しかし、この除隊は本当の意味での「兵役の終わり」を意味するものではない。なぜなら、1年9か月の軍務が終わっても、それは「現役兵の終わり」にすぎないからだ。
韓国の徴兵制では、現役兵を終えた人は予備役に編入される。今度は予備役としての軍務が待っているのである。
それでは、予備役とは何か。
これは、いざ戦争になったら再び現役兵として銃を持つ人たちのことである。平時には社会で一般人として活動するが、籍そのものは軍に残っていて、予備役として戦時に備えているのだ。
■完全に終わるのは40歳
戦争になったら再び銃を持って戦うことになるのが予備役である。
そうであるならば、軍務の水準を維持しておかなければならない。早い話が、銃の撃ち方を忘れてしまっては困るのである。
そこで、腕をさびつかせないためにも定期的に訓練を継続させなければならない。それが、兵役の第二段階である。
まず、除隊してから4年間受けるのが「動員訓練」だ。
対象者は1年間に28時間ずつの訓練を受ける。普通は、2泊3日の合宿形式で行なわれることが多い。ここで、現役兵時代に習った軍務を復習する。
4年間の「動員訓練」が終わると、今度は2年間の「郷防訓練」に移る。ここでは、1年間に20時間ずつの訓練を行なっていく。
以上のように6年間の訓練をこなしても、まだ兵役は終わらない。
最後に「民防衛訓練」が待っている。この「民防衛訓練」は40歳になるまで受けなければならない。
その中身は、1年目から4年目までは年間4時間の訓練を実施。5年目以降は年間1時間の訓練に変わる。
ようやく40歳になった段階で兵役は完全に終了するのである。
■精神的な負担が大きい
予備役の訓練は、韓国各地にある専用の訓練所で行なわれる。
一旦は除隊した韓流スターも、スケジュールを調整して定期的に訓練所に出向いている。こうした場所で最悪の事件が起きたのが2015年5月13日だった。
ソウルの予備役訓練所に出向いて射撃訓練を受けていた予備役の男性が、突然銃を乱射してしまい、たまたまそばにいた2人を死亡させる事件が起きている。
この男性は、乱射騒動を起こしたあとに自殺してしまった。彼のズボンのポケットには「みんなを殺して自殺したい」という遺書があった。
自殺願望があったのかもしれないが、巻き添えになった人はあまりに不運だったとしか言いようがない。本当に不幸な出来事だった。

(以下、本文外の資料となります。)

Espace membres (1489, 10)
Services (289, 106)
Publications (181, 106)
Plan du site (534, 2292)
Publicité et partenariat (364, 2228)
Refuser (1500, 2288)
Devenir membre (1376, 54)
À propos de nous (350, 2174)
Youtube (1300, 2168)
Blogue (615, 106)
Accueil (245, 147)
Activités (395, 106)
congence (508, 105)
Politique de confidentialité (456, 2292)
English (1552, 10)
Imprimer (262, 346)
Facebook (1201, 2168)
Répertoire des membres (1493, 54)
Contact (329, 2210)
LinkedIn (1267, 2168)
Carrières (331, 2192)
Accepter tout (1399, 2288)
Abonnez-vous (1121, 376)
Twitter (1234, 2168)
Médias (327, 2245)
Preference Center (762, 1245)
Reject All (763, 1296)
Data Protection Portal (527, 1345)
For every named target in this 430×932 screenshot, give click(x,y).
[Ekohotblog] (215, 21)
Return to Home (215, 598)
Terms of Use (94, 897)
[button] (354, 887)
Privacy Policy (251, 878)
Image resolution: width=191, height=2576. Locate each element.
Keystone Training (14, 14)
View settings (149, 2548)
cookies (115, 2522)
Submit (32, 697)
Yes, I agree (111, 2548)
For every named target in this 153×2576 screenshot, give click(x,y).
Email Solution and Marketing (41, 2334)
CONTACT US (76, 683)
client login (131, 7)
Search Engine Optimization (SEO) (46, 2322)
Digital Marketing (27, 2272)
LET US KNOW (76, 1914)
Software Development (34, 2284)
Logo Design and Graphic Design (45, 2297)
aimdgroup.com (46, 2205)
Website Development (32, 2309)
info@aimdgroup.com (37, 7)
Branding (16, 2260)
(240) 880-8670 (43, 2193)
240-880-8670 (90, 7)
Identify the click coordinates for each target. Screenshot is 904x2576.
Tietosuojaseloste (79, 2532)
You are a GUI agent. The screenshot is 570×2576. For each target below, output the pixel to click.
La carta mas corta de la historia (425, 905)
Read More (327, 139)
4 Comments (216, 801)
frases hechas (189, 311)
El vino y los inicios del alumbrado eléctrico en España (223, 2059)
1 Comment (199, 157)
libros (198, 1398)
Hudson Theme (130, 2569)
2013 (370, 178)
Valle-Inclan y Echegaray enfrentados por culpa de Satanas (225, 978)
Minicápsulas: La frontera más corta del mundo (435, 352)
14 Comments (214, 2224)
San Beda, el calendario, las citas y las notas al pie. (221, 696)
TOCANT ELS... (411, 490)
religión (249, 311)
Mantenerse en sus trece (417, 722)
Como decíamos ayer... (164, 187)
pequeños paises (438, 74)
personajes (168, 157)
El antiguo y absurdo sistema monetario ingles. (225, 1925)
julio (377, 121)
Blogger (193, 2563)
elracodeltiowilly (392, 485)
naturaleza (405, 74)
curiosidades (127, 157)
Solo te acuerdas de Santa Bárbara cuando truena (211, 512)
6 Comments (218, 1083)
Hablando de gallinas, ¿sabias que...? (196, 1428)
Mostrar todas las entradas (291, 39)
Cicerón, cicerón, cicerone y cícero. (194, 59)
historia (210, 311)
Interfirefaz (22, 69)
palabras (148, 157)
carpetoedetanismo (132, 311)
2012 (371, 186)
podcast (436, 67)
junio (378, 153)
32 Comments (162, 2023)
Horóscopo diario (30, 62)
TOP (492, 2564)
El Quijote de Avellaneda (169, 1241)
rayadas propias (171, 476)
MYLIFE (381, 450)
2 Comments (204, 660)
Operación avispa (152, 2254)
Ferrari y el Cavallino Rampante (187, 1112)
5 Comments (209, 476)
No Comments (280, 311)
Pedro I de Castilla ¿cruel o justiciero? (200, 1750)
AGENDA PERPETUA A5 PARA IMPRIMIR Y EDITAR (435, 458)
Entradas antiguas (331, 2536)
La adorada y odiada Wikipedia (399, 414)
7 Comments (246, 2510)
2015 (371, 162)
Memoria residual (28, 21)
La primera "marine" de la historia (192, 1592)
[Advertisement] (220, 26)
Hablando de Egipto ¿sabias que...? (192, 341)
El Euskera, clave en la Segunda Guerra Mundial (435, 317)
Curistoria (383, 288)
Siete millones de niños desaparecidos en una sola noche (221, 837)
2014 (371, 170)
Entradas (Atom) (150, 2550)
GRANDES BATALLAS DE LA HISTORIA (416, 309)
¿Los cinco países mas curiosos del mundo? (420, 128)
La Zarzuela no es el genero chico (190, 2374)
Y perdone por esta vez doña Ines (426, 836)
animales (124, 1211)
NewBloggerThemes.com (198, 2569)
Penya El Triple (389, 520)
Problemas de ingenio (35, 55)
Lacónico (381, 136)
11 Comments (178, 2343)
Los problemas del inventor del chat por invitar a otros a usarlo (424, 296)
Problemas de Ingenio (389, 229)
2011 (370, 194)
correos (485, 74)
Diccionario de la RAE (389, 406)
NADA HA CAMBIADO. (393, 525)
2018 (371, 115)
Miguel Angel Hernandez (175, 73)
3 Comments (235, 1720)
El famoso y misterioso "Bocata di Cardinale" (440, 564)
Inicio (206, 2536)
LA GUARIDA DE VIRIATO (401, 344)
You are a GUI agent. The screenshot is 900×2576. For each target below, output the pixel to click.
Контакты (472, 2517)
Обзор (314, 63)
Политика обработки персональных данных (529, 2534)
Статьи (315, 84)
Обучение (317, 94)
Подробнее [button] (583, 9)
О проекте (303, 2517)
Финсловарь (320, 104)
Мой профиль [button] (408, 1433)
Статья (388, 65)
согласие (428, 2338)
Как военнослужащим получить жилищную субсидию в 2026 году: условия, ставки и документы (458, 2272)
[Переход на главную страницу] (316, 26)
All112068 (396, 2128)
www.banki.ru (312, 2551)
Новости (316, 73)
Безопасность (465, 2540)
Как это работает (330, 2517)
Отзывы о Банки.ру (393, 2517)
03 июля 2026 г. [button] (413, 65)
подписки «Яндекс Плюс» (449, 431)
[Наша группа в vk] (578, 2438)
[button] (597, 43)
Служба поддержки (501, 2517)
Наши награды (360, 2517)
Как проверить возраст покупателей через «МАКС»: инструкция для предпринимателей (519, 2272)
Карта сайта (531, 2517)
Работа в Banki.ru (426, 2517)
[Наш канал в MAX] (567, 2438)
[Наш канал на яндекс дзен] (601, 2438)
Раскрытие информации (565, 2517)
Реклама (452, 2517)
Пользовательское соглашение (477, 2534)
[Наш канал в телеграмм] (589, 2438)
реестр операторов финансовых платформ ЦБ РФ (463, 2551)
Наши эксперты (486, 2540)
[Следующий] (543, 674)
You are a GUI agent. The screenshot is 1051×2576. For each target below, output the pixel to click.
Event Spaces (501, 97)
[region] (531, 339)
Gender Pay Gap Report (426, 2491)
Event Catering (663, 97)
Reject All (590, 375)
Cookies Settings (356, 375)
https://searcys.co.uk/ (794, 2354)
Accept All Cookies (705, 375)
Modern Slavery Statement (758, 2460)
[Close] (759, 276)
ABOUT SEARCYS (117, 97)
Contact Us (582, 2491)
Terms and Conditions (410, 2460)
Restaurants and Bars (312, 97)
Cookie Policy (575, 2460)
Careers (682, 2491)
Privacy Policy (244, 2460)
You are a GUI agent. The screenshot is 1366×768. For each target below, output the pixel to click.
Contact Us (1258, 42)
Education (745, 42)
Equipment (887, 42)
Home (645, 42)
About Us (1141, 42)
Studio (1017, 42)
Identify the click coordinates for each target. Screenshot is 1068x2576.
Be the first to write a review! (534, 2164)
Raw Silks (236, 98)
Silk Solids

こうした事件からも明らかなように、銃を扱う軍事施設はいつも危険と隣り合わせなのである。こういう場所に出向いて、韓流スターも除隊後の兵役に励んでいるのだ。
韓国の男子には兵役の義務があるが、それが40歳まで続くという意味でも、精神的な負担が大変大きい。
日本には徴兵制がないが、韓国の現実を知っておくことも、韓流スターの立場を理解するうえで必要なことかもしれない。